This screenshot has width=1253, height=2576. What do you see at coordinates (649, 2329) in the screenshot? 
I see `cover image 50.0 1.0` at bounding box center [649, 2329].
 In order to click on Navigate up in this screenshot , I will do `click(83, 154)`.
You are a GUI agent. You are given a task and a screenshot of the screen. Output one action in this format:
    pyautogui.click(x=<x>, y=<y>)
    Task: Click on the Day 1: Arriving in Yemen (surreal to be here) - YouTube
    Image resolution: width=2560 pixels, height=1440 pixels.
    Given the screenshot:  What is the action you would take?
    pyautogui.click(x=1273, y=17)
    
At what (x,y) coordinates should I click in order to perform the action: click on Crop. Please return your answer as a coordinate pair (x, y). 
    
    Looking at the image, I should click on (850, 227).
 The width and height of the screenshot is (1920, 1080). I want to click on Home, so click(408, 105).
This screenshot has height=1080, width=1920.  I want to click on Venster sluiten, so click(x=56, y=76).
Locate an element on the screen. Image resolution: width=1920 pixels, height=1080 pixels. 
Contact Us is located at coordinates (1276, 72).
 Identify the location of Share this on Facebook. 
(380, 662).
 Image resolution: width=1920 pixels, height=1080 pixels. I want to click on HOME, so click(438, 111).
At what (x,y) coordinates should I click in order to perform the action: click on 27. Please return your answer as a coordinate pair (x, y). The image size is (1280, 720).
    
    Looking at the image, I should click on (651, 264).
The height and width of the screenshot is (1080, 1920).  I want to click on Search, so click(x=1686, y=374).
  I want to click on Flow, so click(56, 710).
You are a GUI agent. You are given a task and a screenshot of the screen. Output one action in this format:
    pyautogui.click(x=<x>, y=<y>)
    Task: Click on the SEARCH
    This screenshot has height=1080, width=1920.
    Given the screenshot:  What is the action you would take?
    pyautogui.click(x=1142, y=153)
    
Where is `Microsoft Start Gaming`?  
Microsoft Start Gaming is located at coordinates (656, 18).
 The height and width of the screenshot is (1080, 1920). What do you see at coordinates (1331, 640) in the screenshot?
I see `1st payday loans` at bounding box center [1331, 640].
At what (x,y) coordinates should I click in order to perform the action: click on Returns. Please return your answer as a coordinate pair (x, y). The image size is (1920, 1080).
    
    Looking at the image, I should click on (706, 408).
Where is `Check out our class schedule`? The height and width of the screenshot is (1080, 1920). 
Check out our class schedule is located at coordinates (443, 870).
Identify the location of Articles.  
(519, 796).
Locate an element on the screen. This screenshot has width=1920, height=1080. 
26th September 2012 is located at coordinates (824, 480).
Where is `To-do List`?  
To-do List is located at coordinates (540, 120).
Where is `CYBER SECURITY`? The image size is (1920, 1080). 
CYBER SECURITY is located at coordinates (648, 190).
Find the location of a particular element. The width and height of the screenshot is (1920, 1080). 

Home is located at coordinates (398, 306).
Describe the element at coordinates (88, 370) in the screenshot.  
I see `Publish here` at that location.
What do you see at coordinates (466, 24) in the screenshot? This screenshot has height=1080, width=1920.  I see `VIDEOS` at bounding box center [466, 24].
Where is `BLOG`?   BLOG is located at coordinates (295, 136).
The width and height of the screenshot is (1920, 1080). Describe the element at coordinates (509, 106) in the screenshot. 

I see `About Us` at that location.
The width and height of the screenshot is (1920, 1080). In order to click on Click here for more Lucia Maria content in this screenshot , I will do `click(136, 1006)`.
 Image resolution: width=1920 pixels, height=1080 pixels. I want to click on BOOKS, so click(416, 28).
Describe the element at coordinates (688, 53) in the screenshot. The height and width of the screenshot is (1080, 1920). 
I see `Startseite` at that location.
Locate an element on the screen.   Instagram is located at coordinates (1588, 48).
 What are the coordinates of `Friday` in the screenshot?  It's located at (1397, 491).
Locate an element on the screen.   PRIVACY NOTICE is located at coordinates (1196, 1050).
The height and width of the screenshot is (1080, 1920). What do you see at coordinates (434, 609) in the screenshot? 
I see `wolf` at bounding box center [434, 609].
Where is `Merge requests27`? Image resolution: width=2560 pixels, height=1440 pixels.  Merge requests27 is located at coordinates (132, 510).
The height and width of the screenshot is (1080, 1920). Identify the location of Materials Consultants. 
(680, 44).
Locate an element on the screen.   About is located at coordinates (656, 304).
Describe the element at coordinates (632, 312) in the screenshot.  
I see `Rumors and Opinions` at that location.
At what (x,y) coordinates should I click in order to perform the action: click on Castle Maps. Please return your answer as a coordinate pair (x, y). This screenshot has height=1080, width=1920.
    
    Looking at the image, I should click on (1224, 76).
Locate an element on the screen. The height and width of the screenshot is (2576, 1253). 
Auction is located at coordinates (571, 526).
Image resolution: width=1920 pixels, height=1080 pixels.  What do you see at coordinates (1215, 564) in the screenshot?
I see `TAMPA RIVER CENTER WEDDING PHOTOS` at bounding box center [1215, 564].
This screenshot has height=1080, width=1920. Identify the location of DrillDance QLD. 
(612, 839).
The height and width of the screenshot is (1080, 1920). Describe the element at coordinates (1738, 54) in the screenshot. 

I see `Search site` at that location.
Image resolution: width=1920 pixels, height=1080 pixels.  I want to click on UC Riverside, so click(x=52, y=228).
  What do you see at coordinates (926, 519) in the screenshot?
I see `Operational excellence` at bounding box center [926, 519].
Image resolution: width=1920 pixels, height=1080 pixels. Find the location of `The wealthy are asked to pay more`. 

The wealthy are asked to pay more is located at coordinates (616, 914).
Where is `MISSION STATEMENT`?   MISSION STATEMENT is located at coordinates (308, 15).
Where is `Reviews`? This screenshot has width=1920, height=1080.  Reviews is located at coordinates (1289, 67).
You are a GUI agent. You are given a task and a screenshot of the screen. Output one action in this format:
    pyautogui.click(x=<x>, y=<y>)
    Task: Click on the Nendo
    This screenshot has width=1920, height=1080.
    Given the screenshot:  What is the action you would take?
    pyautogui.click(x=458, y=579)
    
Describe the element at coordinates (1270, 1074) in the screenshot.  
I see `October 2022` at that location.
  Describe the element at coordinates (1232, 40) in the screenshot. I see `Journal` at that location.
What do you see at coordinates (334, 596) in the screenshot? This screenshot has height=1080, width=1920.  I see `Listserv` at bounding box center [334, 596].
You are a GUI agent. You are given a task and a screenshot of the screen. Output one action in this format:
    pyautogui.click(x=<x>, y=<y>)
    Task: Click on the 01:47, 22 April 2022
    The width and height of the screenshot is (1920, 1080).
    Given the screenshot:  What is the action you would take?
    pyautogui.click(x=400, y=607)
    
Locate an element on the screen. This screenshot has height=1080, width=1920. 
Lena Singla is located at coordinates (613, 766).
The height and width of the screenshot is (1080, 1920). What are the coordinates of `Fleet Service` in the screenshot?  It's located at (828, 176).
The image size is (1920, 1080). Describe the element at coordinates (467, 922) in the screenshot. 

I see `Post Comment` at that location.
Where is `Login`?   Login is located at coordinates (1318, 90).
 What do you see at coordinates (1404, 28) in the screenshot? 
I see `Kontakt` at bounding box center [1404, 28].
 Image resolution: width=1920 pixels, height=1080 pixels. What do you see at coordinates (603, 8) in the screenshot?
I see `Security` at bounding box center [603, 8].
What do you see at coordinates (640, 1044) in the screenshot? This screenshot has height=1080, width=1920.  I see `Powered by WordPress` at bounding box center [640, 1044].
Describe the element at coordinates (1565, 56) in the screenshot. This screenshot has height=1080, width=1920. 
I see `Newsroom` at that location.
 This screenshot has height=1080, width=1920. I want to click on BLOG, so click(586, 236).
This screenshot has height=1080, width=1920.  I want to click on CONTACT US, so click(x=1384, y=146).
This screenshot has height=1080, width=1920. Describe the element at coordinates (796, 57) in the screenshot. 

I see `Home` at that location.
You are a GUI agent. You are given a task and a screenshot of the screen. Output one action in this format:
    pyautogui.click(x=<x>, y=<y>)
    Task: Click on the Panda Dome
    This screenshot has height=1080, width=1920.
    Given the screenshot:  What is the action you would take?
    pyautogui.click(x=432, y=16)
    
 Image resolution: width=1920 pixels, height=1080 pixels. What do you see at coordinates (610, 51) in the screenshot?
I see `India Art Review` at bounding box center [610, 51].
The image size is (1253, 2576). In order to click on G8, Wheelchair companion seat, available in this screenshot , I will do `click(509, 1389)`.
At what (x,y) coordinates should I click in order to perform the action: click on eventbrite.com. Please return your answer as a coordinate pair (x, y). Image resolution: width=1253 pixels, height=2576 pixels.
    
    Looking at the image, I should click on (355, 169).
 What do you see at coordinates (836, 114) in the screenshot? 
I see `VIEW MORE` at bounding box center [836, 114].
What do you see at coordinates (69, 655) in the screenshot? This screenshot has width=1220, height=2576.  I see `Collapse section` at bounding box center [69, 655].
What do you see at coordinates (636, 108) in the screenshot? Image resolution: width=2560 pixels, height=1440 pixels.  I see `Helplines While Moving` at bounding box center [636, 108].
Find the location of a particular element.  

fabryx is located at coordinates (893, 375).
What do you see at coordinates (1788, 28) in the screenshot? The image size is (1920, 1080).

● ● ● ● ●

_Work to do_:
Format the data from the line containing "so click(x=56, y=76)." through the line containing "Looking at the image, I should click on (706, 408).", both included, as a numbered list with blank lines dropped.

_Exercise answer_:
1. This screenshot has height=1080, width=1920.  I want to click on Venster sluiten, so click(x=56, y=76).
2. Locate an element on the screen. Image resolution: width=1920 pixels, height=1080 pixels. 
3. Contact Us is located at coordinates (1276, 72).
4.  Identify the location of Share this on Facebook. 
5. (380, 662).
6.  Image resolution: width=1920 pixels, height=1080 pixels. I want to click on HOME, so click(438, 111).
7. At what (x,y) coordinates should I click in order to perform the action: click on 27. Please return your answer as a coordinate pair (x, y). The image size is (1280, 720).
8.     Looking at the image, I should click on (651, 264).
9. The height and width of the screenshot is (1080, 1920).  I want to click on Search, so click(x=1686, y=374).
10.   I want to click on Flow, so click(56, 710).
11. You are a GUI agent. You are given a task and a screenshot of the screen. Output one action in this format:
12.     pyautogui.click(x=<x>, y=<y>)
13.     Task: Click on the SEARCH
14.     This screenshot has height=1080, width=1920.
15.     Given the screenshot:  What is the action you would take?
16.     pyautogui.click(x=1142, y=153)
17. Where is `Microsoft Start Gaming`?  
18. Microsoft Start Gaming is located at coordinates (656, 18).
19.  The height and width of the screenshot is (1080, 1920). What do you see at coordinates (1331, 640) in the screenshot?
20. I see `1st payday loans` at bounding box center [1331, 640].
21. At what (x,y) coordinates should I click in order to perform the action: click on Returns. Please return your answer as a coordinate pair (x, y). The image size is (1920, 1080).
22.     Looking at the image, I should click on (706, 408).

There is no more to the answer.